# Renegade Vipers



## gunslinger (Sep 17, 2011)

Miss Lacy needs new boots. The Renegades she's worn are two years old now and have about 750 miles on them. They're heavily worn and I noticed Miss Lacy seemed to be lacking traction and slipping a bit in places she's never slipped before....not much tread left on them....

I've noticed the fitting seems to be different. She's in a 2W now and it appears the vipers are now ordered by mm and not by size?


So, anyone tried the Vipers? Should I order Vipers or stay with the Classics?


----------



## phantomhorse13 (Feb 18, 2011)

While I have not used either personally, my endurance friends that use Renegades absolutely rave about the improvements in the Vipers.


----------



## Joel Reiter (Feb 9, 2015)

gunslinger said:


> Should I order Vipers or stay with the Classics?


The improvements in the Vipers seem worthwhile. From their web page:despite the more robust tread, about 15% lighter than the Classic, and with more lateral clearance on both the Boot Shell and the Heel Captivator. A deeper Heel Captivator “gullet” allows for improved pastern bone clearance. The material used to make the Viper® is a new, ultra durable polyurethane resulting in a much longer lasting boot. The inside of the boot is texturized and the Heel Captivator Liner is bonded in place, both for more stability en route.​


----------



## Zexious (Aug 2, 2013)

Subbing


----------



## Wimpy (Jul 9, 2013)

I'm no help with your decision, but just wanted to comment that I tried a pair of the classic style and didn't have very good luck at all.

The horse I bought them for hated wearing them. And, when going through a lot of mud and/or water, I would lose them or they would be left dangling off the leg. More than once I back tracked the trail searching for a boot.

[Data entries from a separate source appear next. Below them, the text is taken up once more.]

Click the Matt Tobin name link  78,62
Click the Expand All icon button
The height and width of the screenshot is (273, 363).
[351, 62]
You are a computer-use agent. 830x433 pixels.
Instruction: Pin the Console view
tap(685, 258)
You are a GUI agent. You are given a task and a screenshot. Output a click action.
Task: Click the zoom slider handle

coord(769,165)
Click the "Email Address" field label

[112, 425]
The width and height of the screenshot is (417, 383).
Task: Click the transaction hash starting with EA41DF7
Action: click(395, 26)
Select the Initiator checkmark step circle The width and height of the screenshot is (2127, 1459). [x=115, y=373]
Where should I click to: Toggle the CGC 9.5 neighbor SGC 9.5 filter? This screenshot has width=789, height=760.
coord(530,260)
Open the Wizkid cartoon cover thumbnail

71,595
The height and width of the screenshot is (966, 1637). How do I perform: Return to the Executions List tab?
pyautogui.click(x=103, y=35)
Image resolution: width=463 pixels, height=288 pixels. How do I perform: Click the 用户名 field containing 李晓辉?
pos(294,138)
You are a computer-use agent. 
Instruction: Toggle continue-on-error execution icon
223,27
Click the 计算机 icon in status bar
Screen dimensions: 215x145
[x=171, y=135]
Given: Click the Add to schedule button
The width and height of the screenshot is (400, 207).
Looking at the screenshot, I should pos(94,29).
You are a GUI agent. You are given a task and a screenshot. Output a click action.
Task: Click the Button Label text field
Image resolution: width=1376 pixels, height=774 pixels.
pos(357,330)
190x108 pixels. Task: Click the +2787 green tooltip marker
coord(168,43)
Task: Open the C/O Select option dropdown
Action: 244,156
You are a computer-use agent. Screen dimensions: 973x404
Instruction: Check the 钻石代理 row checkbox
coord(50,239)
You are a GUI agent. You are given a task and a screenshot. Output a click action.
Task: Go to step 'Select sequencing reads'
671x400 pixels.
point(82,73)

I really had high expectations for these boots. They were professionally fitted too and I really hoped that they would work for me. I see so many that absolutely love them. That wasn't the case for me.


----------



## gunslinger (Sep 17, 2011)

Wimpy, I've wore out two pairs of the classics. I don't know why you've had the issues you've had but mine work well. 

I was wondering if the vipers offered any advantage over the classics.
_Posted via Mobile Device_


----------



## waresbear (Jun 18, 2011)

So they stay on well, are they good for arena work do you thinK? Daughter's horse needs some, she was thinking about Easyboot gloves, have you tried those?


----------



## gunslinger (Sep 17, 2011)

waresbear said:


> So they stay on well, are they good for arena work do you thinK? Daughter's horse needs some, she was thinking about Easyboot gloves, have you tried those?


I haven't tried the gloves but the first boots I had were Epics. They were pretty good but I had them come off at a gallop and tore off a gaiter.

I've switched to the Renegades as they're much easier to get on and they seem to stay on better than the Epics. They're also easier to clean. The Easy boots are like the model T ford....you can have any color you want as long as it's black.....the Renegades offer several colors and you can mix and match the boot and captivator....this is good as I use them on all my horses and they all have different sizes and different colors to match....so Sonny boy's fronts are solid gold...and his backs are gold toe and black captivators....that makes things easier when you're looking at a pile of boots.....

The only time Miss Lacy lost a Renegade was in Heavy mud, which I've ridden through many times before.....

The Easy Boots are good boots, not putting them down by any means....just I personally prefer the Renegades...the down side is the Renegades are somewhat more expensive. The up side to the Easy boot Epic is the cables adjust by fitting in a groove on the buckle....so as the hoofs grow you can slip down a notch.....and that's easier than adjusting the renegades....also, the cables seem to be easier to replace on the Epics.....should you ever need to....I can just buy cable at the hardware store for the Easy boots......the renegades have a pressed on buckle so I have to buy spare cables from them.......that said, I don't usually have to replace the cables...but on occasion, they'll fray a bit due to a rocky terrain.


----------